Стоило ли продолжать с нею разговор о лейтенанте? Имел ли Андрей право тревожить ее душу подозрениями комиссара?

Лена столкнула носком камень в воду:

– Мы не хотели скрывать... Мы сами собирались сказать. Спасибо, что ты все так хорошо понял.

Он впервые за все эти месяцы назвал ее Леной, а она впервые сказала ему «ты»...

В казарме Андрей нашел Гонсалеса. Решительно и сухо, пресекая всякие возможные возражения, объявил:

– Лейтенант Эрерро назначен мною командиром второй группы.

– Бьен. Командир – ты, – с отчуждением посмотрел на него политделегат. Глубоко затянулся огрызком сигары. Андрею показалось, что огонь попыхивает у него изо рта. – Но знай: я сообщил в Мадрид, в сегуридад.

И вот наступило время начала операции. Бойцы выстроились во дворе казармы. Лаптев и Гонсалес еще раз проверили каждый рюкзак со взрывчаткой, минами, снаряжением; проверили, как подогнана одежда и обувь, пригнаны ли противогазы. До самого последнего момента Андрей не раскрывал бойцам замысла операции. Теперь, перед выходом, ознакомил с маршрутом и предстоящей работой. По лицам парней понял: почувствовали ответственность и опасность задания, подобрались. Даже примолкли.

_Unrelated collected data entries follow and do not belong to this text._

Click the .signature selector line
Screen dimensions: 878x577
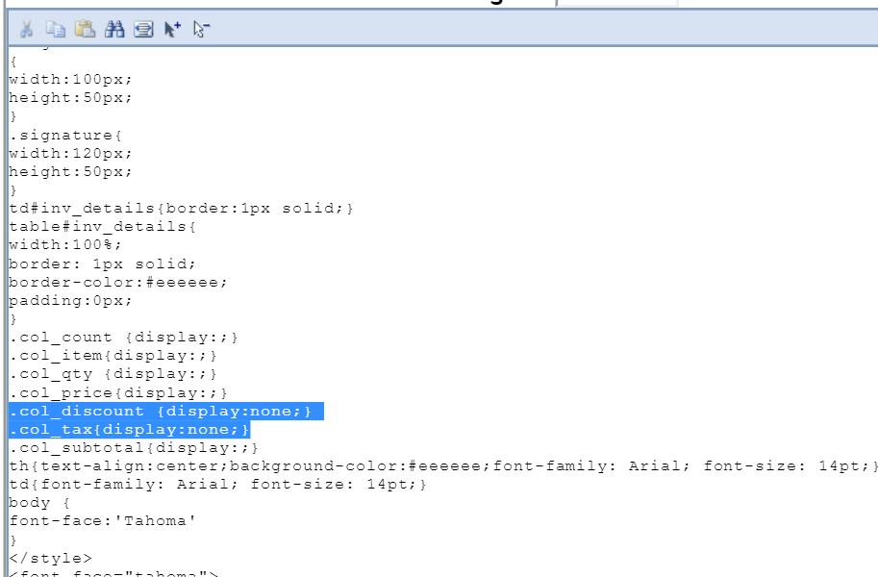66,136
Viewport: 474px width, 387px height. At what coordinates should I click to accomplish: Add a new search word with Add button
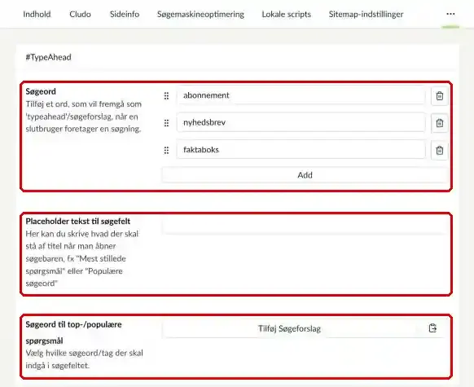pyautogui.click(x=305, y=175)
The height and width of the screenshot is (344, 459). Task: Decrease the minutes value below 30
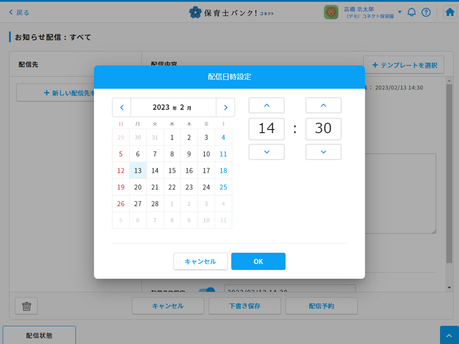[x=323, y=152]

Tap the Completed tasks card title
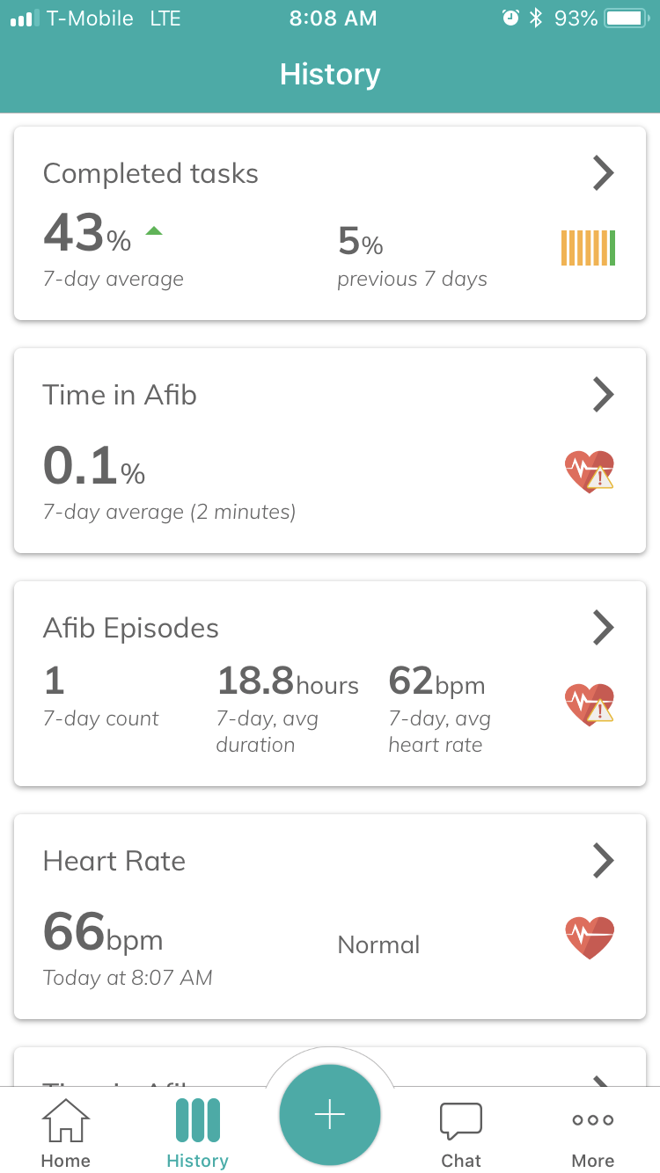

Поздним вечером отряд вышел из казармы. Во двориках Моры за каменными оградами цвели сады. Из раскрытых окон доносилось треньканье гитар. На узкой улочке, пропуская колонну, парочки прижимались к шершавым стенам. Нелегко уходить навстречу смерти в такую ночь.

За несколько минут до того, как черные лодки с группой прикрытия сползли острыми носами в реку, в нескольких километрах правее ударила через Тахо республиканская артиллерия, зачастили пулеметы. Там, над излучиной, повисли осветительные ракеты, запульсировал вспышками огня франкистский берег.

Гонсалес и его ребята должны уже достигнуть переднего края. Лаптев выждал несколько минут и приказал:

– Вперед! Аделанте!

И лодки его группы дружно, как на гонках, рванулись вперед. Они пересекли реку бесшумно и стремительно и приблизились к правому берегу, когда бойцы Гонсалеса уже завязали шумный бой, отвлекая противника. Диверсанты незамеченными проскользнули левее, к рукаву реки, куда выходила одна из труб заводского коллектора. Сгибаясь под тяжестью увесистых рюкзаков, парни гуськом побежали в темноту, за командиром.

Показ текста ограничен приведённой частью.